[Task objective]: Using the records below, transcribe word for word the stretch from the line that contains "[Share this on Facebook] (508, 747)" through the line that contains "Plastic Model Kits (496, 401)", both end lines included, and nothing else.

Stored data:
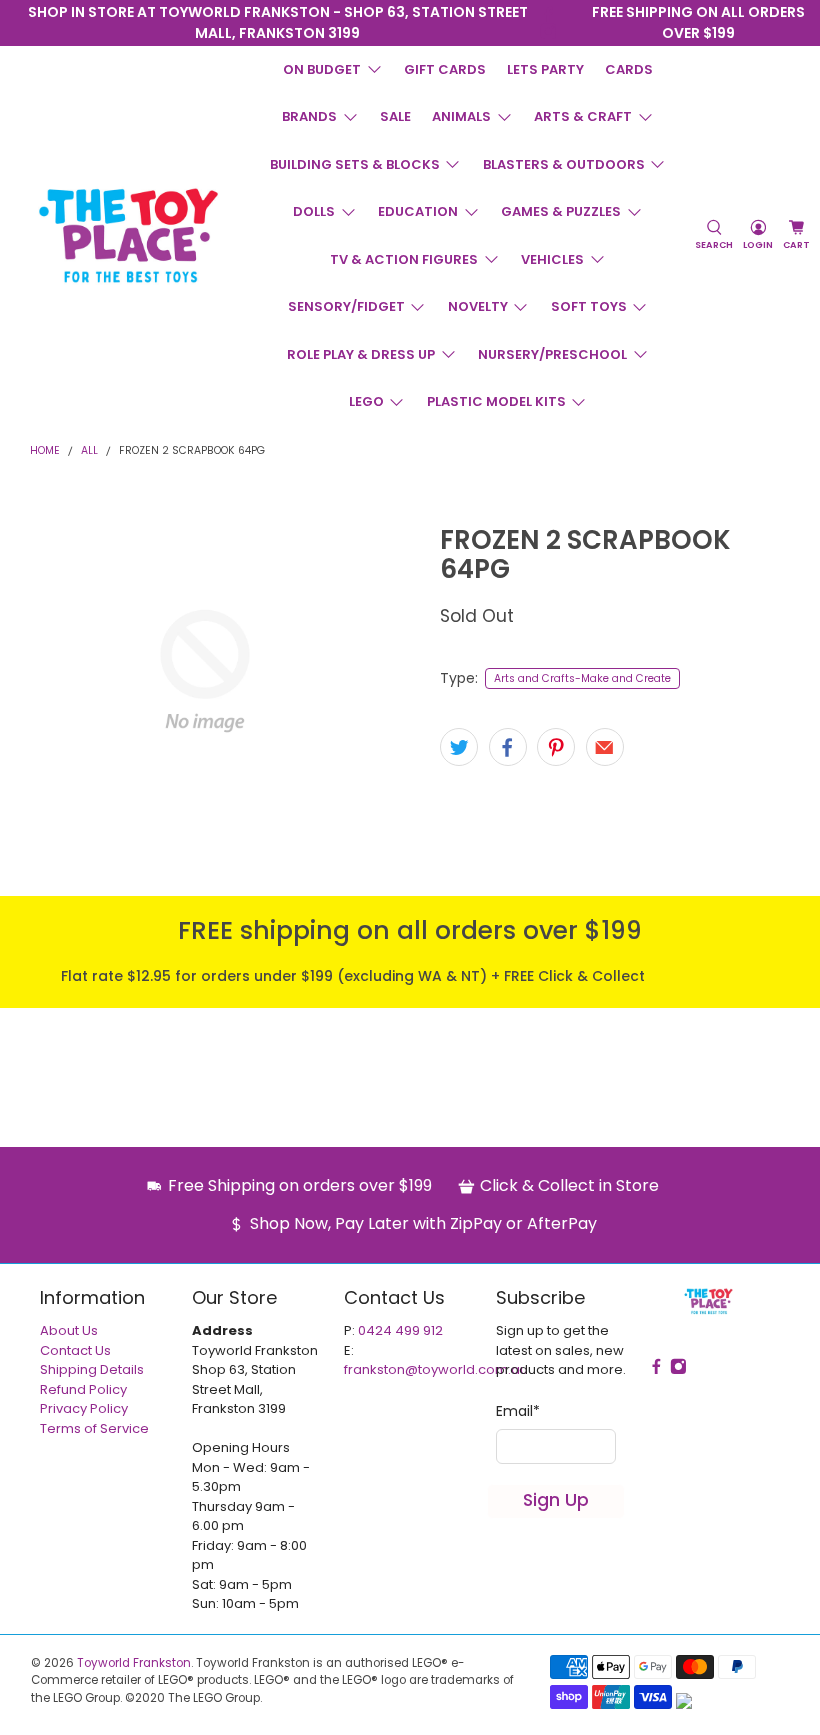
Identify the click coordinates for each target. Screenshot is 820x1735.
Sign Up (556, 1500)
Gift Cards (445, 69)
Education (418, 211)
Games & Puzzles (561, 211)
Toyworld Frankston (134, 1663)
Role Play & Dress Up (361, 354)
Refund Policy (83, 1389)
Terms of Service (94, 1428)
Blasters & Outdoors (564, 164)
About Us (69, 1330)
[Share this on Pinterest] (556, 747)
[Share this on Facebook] (508, 747)
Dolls (314, 211)
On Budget (322, 69)
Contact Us (75, 1350)
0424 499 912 (400, 1330)
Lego (366, 401)
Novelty (478, 306)
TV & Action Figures (404, 259)
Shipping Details (92, 1369)
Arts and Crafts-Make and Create (582, 678)
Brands (309, 116)
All (89, 451)
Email (518, 1411)
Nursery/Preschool (552, 354)
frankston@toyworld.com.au (436, 1369)
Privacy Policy (84, 1408)
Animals (461, 116)
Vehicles (552, 259)
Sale (395, 116)
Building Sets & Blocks (355, 164)
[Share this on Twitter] (459, 747)
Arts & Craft (583, 116)
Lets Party (545, 69)
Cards (629, 69)
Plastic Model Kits (496, 401)
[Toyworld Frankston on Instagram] (548, 31)
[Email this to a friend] (605, 747)
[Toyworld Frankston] (128, 235)
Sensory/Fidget (346, 306)
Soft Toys (589, 306)
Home (45, 451)
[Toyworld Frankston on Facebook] (548, 14)
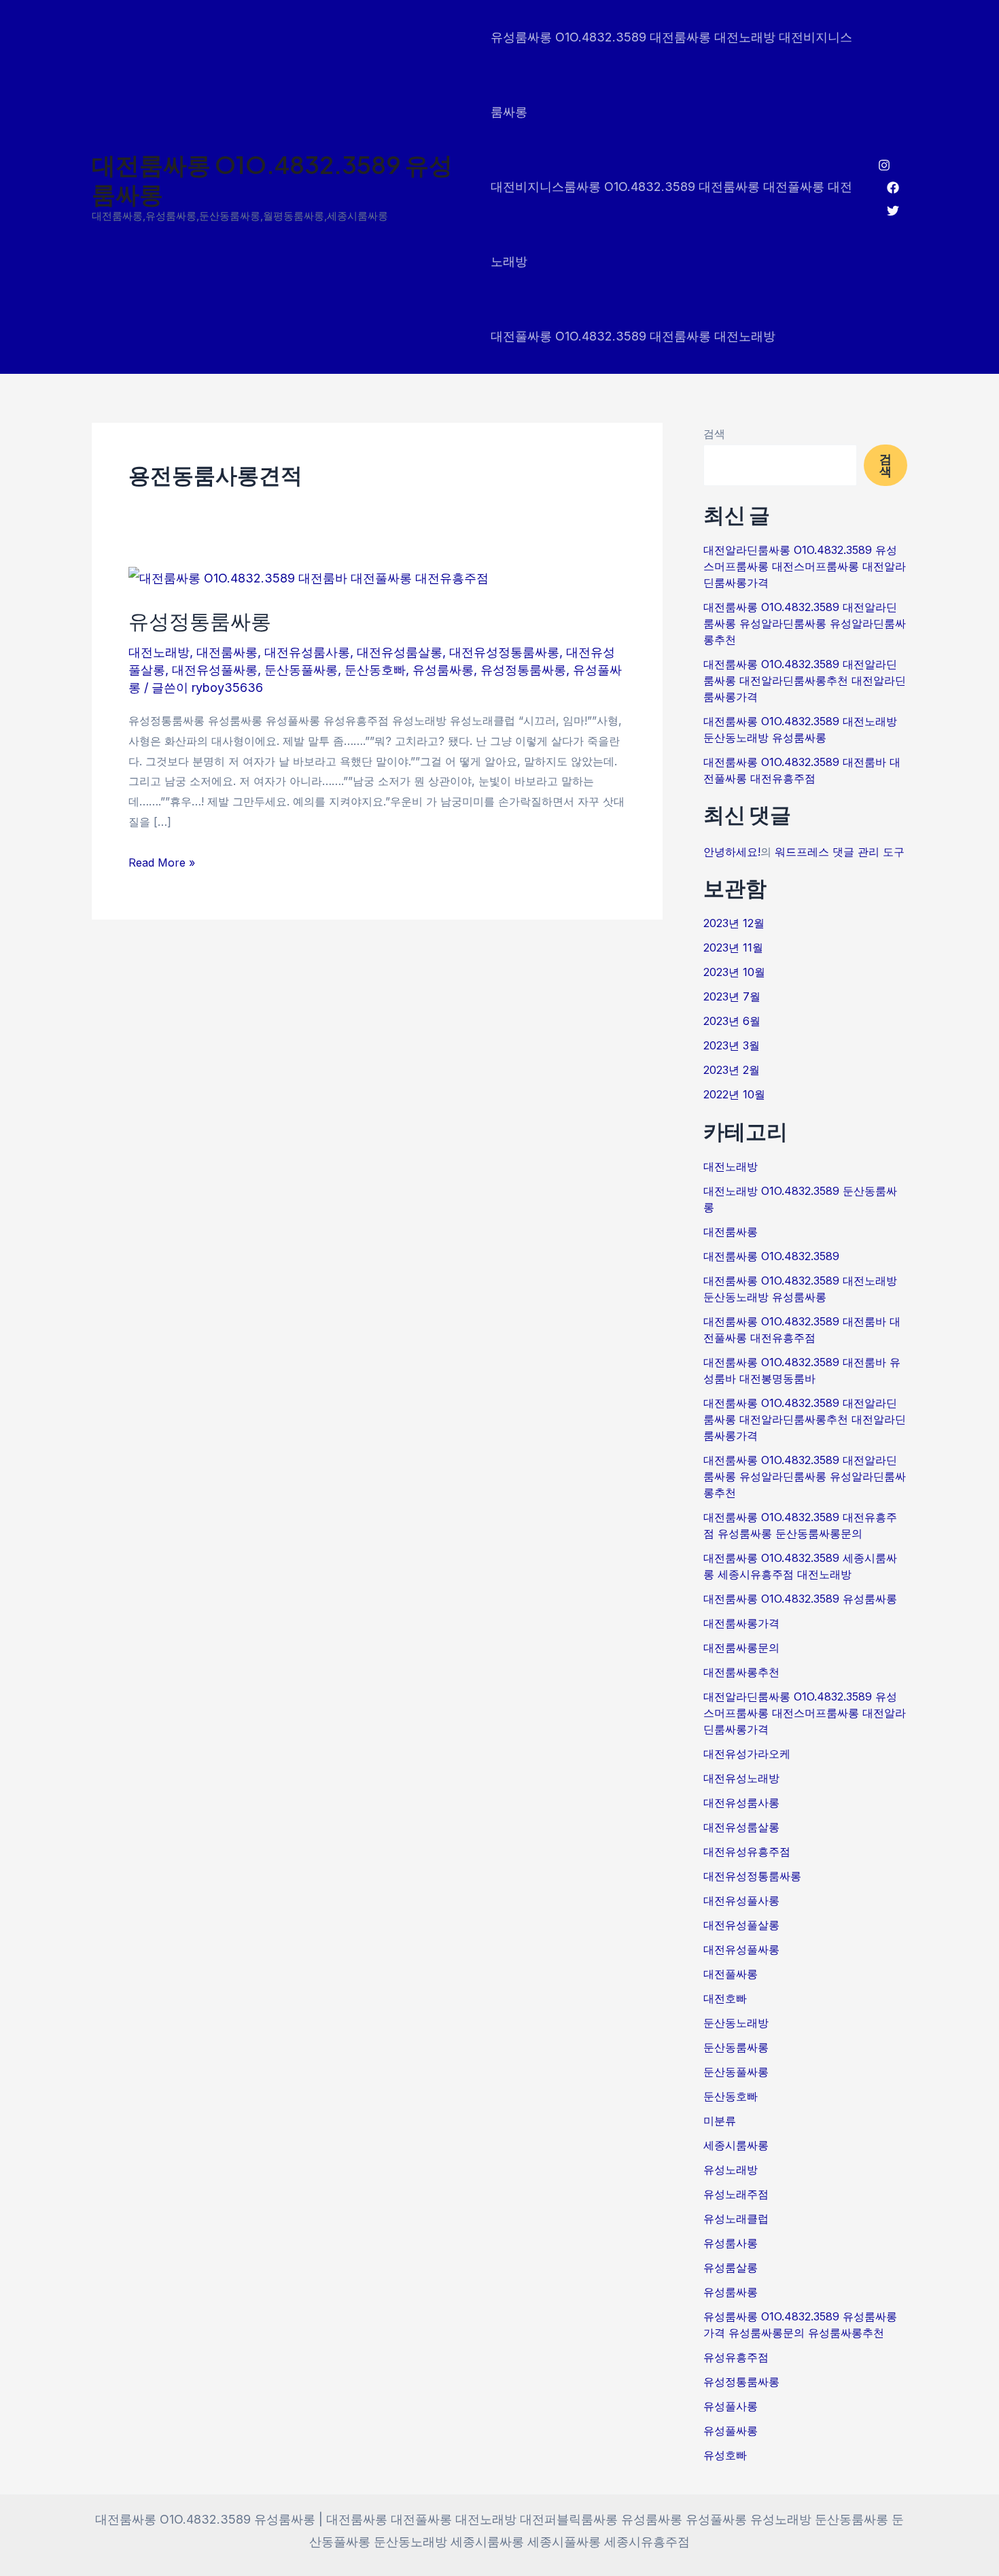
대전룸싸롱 (227, 652)
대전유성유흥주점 (746, 1851)
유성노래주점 (736, 2194)
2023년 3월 (731, 1045)
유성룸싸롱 (443, 670)
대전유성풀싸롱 (215, 670)
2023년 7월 (731, 996)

[Response to this task]:
[Share this on Facebook] (508, 747)
Dolls (314, 211)
On Budget (322, 69)
Contact Us (75, 1350)
0424 499 912 (400, 1330)
Lego (366, 401)
Novelty (478, 306)
TV & Action Figures (404, 259)
Shipping Details (92, 1369)
Arts and Crafts-Make and Create (582, 678)
Brands (309, 116)
All (89, 451)
Email (518, 1411)
Nursery/Preschool (552, 354)
frankston@toyworld.com.au (436, 1369)
Privacy Policy (84, 1408)
Animals (461, 116)
Vehicles (552, 259)
Sale (395, 116)
Building Sets & Blocks (355, 164)
[Share this on Twitter] (459, 747)
Arts & Craft (583, 116)
Lets Party (545, 69)
Cards (629, 69)
Plastic Model Kits (496, 401)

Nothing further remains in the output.